5. The subjects with international exposure of English speaking, having done English language course, having interaction with natives want to aspirate sounds intentionally show more aspiration and follow the rules of RP at initial level than the subject who don’t have these qualities. But at medial and final position s they deviate from rules of RP more than others.

6. The subjects with English medium background deviate from rules of RP more than the students with Urdu medium back ground.

 Conclusion

The current survey study provided helped Pakistani people as well as foreigners develop an understanding towards factors affecting usage and non usage of aspiration as in RP by Pakistani perspective ELT teachers. It also raveled that L1 interference is also high while producing aspirated sounds in paragraphs in a flow than in isolated words. Demographical data like international exposure, English speaking course and interaction with natives add to observe the rules of aspiration in RP at initial position but they over generalize at medial and final position more than their counterparts.

Hopefully these findings would shed some light on Pakistani people and foreigners understanding about crating accuracy in aspiration production by having international exposure, English speaking course and interaction with natives. On the other hand, the findings on difference of aspiration in paragraph and isolated words may help Pakistani people create accuracy in aspiration by observing the rules through practice.     

Recommendations

The results of the study will provide valuable data about the use of aspiration in English stops by Pakistani perspective ELT teachers. It will also present a wealth of information about common practices of Pakistani perspective ELT teachers, L1 interference, and difference in observation of rules of aspiration in RP in paragraph and in isolated words and effect of demographical factors on it. However, “a study, no matter how carefully conducted, can not be taken as conclusive. It is only with repeated investigation that the complexities of an area can be truly appreciated and comprehended.” (Gardener, 1985). Owing to the limitations of the present study ( e.g., the subjects recruited from only two departments of university of the Punjab and a short paragraph and a few words with aspiration in initial, medial and final positions) it is highly recommended that further studies conducted across different institutions and cities of Pakistan with different subjects over time using same or different instrument permitting research-finding comparisons or using different data collection methods should be used to explore the factors for their Pakistani perspective ELT teachers usage and non-usage of aspiration by Pakistani perspective ELT teachers.  

Given the relatively small number of subjects in this study, we do not know for sure whether the finding in this specific study would occur with a much larger number of subjects.
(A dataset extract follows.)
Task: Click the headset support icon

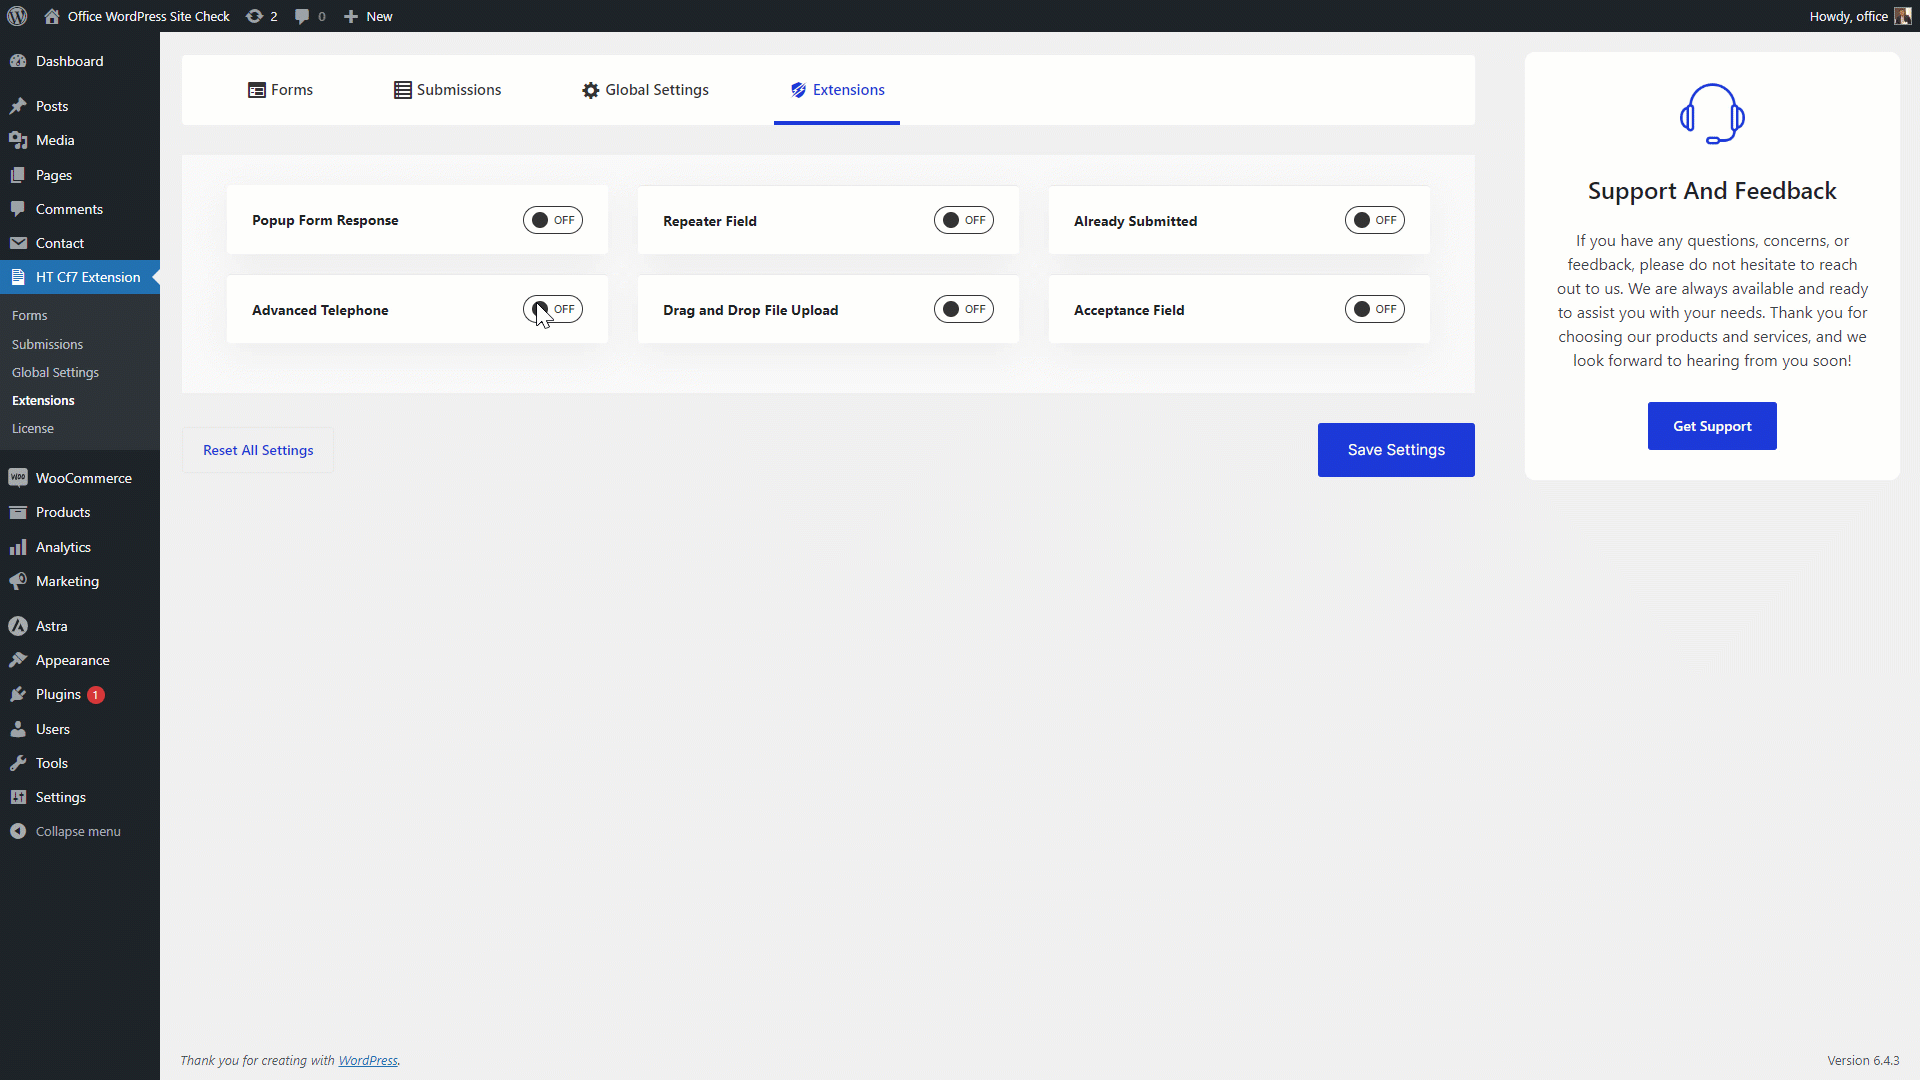Action: click(1712, 114)
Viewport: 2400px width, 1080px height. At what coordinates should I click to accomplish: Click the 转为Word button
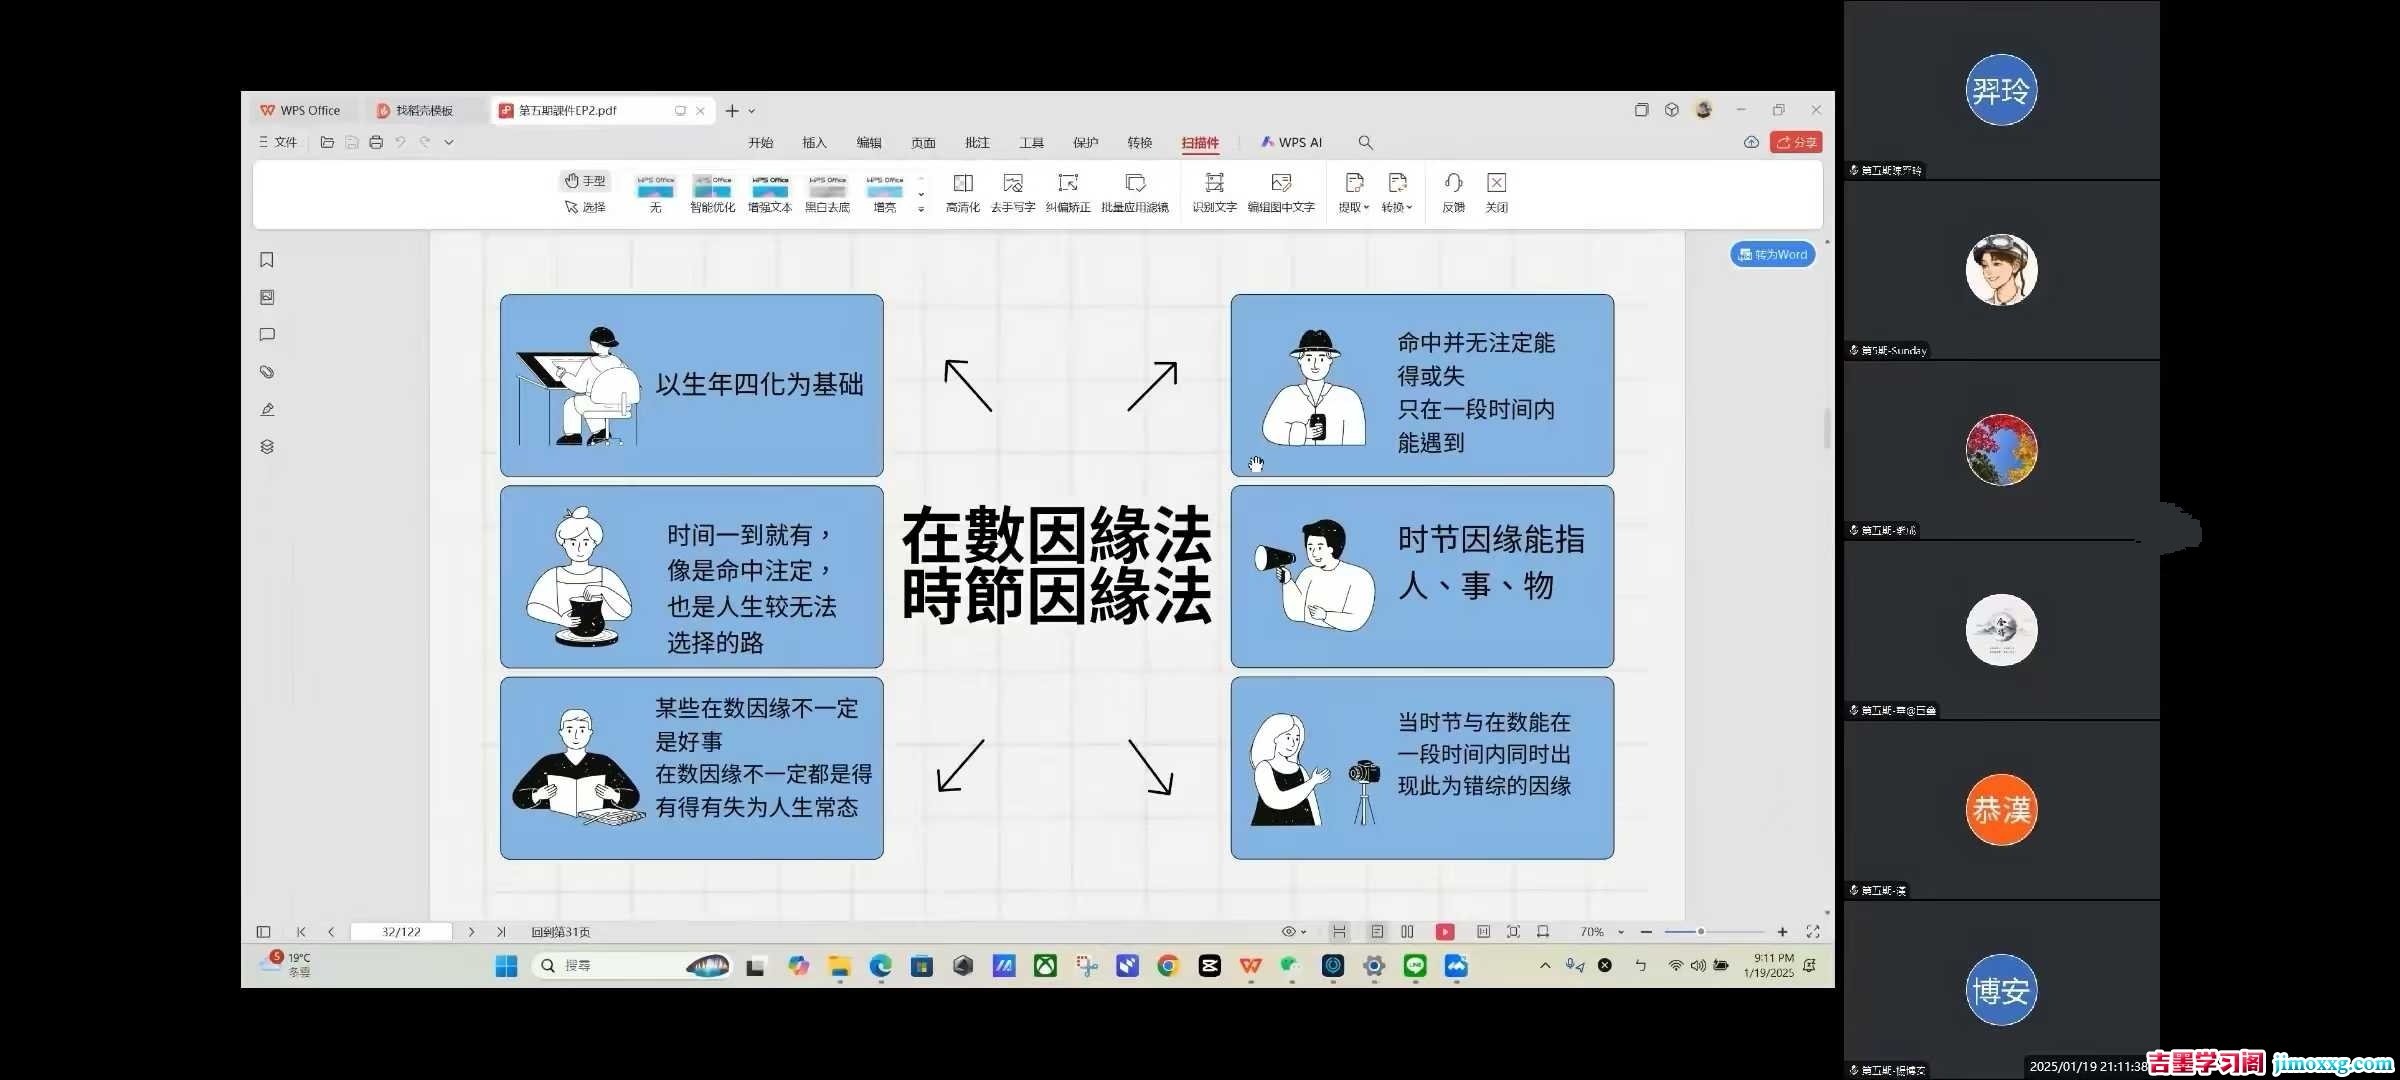(1772, 255)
Consequently, studies with a larger sample size might be more revealing. We also need to know the extent to the findings found in the present study will occur in other settings.

References:

Fries, C.C. (1963). Teaching & Learning English As a Foreign Language. USA: The University of Michigan Press.

Halgason, P. and ringen, c.(2008). Voicing and aspiration in swedish stops. In journal of phonetics. 36, pp. 607-628

Kagaya, R. and Hirose, H.(1975). Fiberoptic electromyographic and acoustic analysis of Hindi stop consonants. Ann. Bull. RILP, No. 9, 27-46

Kenworthy, J. (2000). The pronunciation of English: a handbook. New York: oxford

university press.

Ladefoged, P. (2001). A course in phonetics. (4rth edition) . Harcourt college publisher.

Laver, J. (1994). Principles of phonetics. Cambridge university press

Odden, D. (2005). Introducing Phonology. UK: Cambridge University Press.

Shams-ud-din. (1983). The Pronunciation Of English. Multan: Carvan Book Centre.

Singh, S. Singh, K. (2006). Phonetics Principles And Practices. (3rd ed). San Diego: Plural Publishing Inc.

Yavas, M. (2006). Applied English Phonology. UK: Blackwell Publishing Ltd.